Rate That President! : Part I

Time for my annual rant about Presidents’ Day.  I see no reason why great Presidents like Washington and Lincoln should share a date with miserable failures like James Buchanan and Jimmy Carter.  Technically the federal holiday is still George Washington’s birthday, although that makes absolutely no sense as the holiday has to fall between February 15-21, and thus can never occur on February 22, Washington’s birthday.  A popular sport for Americans has always been rating their Presidents.  All such ratings are of course subjective and mine is no exception.  I weigh the good and the ill that a particular president did and that determines his place in my ranking.  Feel free to note your disagreements in the comboxes.  Here is Part I of my list from best to worst:

1.  George Washington-The Father of our Country is the standard by which all presidents should measure themselves.  Victory in the American Revolution would have been impossible without his leadership.  At the Constitutional Convention, his quiet leadership was a steadying force for the often quarrelsome and contentious drafters.  His presence ensured that the constitution drafted would be taken seriously by the States.  As President he established endless precedents for his successors to follow, dealt successfully with the huge national debt left from the Revolution, and knit the Union together.  None of his successors come close to him except for Lincoln.
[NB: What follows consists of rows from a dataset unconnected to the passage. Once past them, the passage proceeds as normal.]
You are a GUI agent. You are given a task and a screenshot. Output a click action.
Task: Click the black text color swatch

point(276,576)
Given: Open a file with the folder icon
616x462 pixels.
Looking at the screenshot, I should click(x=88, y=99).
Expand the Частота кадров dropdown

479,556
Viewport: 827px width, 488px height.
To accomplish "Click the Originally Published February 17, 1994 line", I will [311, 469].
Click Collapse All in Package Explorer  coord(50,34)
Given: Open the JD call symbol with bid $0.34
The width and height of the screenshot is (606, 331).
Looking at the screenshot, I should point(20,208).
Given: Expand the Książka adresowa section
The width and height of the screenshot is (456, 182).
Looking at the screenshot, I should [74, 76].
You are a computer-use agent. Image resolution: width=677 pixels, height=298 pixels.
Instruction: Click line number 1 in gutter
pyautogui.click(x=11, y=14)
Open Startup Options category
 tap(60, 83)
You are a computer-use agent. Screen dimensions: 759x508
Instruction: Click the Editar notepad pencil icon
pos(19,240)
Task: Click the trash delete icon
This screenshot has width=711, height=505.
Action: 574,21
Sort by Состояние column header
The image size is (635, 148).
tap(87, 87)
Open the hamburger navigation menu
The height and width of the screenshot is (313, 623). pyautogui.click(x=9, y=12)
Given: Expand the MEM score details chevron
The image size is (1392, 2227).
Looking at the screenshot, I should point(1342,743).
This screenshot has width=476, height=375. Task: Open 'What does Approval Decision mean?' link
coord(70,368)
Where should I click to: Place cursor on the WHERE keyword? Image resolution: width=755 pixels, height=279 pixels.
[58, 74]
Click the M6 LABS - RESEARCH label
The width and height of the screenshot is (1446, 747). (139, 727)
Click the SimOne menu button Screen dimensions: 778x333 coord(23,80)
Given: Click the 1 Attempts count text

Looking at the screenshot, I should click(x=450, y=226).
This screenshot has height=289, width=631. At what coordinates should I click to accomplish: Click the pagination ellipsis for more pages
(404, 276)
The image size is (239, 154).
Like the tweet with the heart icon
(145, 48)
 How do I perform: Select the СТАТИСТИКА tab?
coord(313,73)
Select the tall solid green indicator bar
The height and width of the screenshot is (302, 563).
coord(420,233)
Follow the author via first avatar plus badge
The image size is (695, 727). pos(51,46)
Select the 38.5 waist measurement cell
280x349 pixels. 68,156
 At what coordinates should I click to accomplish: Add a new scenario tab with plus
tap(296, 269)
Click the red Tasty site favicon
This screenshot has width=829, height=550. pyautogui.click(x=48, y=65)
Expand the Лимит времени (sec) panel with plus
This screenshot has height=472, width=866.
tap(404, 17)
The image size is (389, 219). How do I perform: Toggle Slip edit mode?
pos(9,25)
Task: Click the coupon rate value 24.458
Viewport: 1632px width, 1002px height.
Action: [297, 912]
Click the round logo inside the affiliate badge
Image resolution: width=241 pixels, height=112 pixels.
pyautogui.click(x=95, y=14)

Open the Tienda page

2.  Abraham Lincoln-In just a little over four years he fought and won our Civil War, ended slavery and preserved our Union.  His speeches are masterpieces of the English language.  The great tragedy for our nation is that he was slain before he could attempt to guide the nation through Reconstruction.  Washington and Lincoln are in a class by themselves.

3.  Franklin Delano Roosevelt-I believe that his policies during the New Deal were truly voodoo economics and that much of what he did was wrongheaded and retarded recovery and economic growth.  However, only a fool could deny that his raising of American morale through the New Deal was anything less than brilliant.  As a war president he was wise enough to let the generals and admirals fight the war, and, in general, he chose them wisely.  He is largely responsible for the creation of modern America, a fact that will earn him both boos and plaudits.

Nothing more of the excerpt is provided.